■ **OBJECTIF**: Recopiez à l'identique les lignes des données, depuis la ligne qui contient « The width and height of the screenshot is (1456, 819). » jusqu'à celle qui contient « tap(287, 203) », ces deux lignes comprises.
------------------------------------
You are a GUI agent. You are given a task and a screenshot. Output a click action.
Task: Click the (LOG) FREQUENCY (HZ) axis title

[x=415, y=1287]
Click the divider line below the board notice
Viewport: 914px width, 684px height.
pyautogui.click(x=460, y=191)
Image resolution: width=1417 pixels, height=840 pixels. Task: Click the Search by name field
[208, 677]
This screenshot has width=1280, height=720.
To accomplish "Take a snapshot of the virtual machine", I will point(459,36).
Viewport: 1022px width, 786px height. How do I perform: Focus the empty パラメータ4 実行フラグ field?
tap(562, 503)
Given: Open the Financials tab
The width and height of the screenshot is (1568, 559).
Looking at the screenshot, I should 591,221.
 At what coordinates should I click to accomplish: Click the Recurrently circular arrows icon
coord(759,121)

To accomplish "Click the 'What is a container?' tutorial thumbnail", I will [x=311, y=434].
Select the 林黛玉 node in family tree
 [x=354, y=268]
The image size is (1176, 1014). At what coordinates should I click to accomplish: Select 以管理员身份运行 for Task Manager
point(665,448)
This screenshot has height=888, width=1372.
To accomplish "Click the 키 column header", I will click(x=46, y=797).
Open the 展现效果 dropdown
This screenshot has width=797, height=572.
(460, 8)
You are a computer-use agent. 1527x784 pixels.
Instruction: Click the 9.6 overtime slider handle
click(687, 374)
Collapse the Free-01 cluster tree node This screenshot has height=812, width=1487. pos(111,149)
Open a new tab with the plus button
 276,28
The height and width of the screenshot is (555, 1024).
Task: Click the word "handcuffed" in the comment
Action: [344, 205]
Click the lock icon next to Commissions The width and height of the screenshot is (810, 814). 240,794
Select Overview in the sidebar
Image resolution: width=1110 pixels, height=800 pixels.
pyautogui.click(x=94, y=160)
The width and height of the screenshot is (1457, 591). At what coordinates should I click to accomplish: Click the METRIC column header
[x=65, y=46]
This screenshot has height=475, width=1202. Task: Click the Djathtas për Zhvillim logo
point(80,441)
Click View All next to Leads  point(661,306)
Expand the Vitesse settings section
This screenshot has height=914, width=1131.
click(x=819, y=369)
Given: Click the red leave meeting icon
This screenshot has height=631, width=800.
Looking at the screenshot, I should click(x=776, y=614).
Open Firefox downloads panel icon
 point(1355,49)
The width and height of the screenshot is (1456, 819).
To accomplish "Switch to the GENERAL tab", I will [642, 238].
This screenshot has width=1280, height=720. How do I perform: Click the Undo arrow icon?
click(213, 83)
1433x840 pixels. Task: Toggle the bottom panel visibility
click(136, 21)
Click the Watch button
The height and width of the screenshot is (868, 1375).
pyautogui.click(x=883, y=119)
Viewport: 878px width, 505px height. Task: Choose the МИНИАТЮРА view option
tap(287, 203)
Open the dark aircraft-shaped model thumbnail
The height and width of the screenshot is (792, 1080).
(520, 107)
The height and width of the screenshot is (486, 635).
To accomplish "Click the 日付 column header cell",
------------------------------------
■ **RÉSULTAT DE L'EXERCICE**:
The width and height of the screenshot is (1456, 819).
To accomplish "Switch to the GENERAL tab", I will [642, 238].
This screenshot has width=1280, height=720. How do I perform: Click the Undo arrow icon?
click(213, 83)
1433x840 pixels. Task: Toggle the bottom panel visibility
click(136, 21)
Click the Watch button
The height and width of the screenshot is (868, 1375).
pyautogui.click(x=883, y=119)
Viewport: 878px width, 505px height. Task: Choose the МИНИАТЮРА view option
tap(287, 203)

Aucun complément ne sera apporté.